Search for the word "Previous" in the entries. Each line that holds it should be copied.

· · · · ·

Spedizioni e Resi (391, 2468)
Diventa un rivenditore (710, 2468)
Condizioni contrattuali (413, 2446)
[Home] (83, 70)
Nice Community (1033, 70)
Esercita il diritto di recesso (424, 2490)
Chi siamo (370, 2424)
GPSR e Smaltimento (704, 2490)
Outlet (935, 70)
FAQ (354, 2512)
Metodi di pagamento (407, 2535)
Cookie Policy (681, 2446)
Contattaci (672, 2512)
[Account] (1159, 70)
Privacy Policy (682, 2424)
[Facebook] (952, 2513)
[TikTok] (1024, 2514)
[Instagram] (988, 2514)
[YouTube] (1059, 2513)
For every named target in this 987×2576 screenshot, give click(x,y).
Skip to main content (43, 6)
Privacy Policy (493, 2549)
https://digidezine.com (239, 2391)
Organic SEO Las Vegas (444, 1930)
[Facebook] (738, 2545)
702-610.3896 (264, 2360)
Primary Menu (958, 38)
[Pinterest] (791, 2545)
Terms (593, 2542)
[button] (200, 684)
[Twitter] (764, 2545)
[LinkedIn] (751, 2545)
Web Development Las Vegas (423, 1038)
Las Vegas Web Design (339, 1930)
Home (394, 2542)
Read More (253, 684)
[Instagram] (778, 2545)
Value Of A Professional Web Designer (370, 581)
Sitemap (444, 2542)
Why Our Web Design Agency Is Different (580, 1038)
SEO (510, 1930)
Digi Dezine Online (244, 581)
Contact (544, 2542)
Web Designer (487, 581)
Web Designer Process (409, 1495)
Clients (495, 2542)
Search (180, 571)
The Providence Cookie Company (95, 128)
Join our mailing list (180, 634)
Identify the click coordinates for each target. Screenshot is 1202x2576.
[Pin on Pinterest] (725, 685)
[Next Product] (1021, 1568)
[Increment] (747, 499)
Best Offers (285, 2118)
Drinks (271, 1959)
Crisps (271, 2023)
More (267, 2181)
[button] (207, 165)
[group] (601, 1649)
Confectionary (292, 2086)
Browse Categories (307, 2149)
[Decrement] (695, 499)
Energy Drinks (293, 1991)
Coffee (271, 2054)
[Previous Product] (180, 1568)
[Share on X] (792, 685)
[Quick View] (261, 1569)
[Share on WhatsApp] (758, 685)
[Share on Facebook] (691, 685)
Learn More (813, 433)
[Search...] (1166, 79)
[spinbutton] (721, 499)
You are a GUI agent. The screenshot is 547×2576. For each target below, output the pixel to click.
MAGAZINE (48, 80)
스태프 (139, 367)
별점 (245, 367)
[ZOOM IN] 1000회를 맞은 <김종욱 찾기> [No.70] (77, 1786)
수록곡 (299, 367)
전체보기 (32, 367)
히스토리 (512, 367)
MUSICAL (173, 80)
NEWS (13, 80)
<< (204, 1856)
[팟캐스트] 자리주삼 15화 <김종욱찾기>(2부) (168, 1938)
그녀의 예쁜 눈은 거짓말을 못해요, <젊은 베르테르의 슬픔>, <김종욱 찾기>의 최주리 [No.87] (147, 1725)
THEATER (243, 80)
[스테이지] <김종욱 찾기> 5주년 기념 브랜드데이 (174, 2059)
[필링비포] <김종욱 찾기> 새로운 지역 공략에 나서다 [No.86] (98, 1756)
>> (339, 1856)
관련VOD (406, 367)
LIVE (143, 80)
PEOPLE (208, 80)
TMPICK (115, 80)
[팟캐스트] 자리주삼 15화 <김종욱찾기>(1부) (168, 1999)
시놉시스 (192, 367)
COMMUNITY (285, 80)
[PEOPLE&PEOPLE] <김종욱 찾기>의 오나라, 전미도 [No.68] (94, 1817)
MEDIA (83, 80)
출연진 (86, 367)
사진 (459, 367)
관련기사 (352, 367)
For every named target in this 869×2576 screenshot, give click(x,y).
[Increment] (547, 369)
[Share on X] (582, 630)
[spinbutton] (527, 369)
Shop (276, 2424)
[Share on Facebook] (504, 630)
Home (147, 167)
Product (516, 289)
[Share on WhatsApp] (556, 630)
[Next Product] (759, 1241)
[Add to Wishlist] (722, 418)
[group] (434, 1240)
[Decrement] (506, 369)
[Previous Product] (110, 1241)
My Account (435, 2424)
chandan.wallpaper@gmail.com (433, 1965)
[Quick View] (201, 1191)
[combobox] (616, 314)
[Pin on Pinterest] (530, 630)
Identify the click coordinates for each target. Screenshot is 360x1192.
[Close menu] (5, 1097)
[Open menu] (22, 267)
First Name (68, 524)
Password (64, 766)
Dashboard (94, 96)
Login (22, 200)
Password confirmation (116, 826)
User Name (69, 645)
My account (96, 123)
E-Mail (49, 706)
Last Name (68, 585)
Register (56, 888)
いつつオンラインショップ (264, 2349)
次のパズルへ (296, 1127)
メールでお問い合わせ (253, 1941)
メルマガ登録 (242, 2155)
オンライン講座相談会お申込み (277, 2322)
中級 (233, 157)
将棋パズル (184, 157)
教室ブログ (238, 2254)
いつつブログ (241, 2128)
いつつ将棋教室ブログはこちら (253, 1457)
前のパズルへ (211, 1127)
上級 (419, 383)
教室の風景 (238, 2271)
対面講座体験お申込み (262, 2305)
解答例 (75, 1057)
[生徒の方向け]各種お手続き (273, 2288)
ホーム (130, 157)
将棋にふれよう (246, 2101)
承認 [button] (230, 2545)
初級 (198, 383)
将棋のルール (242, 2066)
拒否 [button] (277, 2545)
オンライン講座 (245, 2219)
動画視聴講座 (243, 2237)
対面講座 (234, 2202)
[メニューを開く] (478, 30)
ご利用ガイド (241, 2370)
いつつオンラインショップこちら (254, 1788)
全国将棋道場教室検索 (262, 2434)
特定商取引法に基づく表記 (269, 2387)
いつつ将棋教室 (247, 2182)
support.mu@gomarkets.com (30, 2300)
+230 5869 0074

· · · · ·

▶ [Reply to the task]:
[Previous Product] (180, 1568)
[Previous Product] (110, 1241)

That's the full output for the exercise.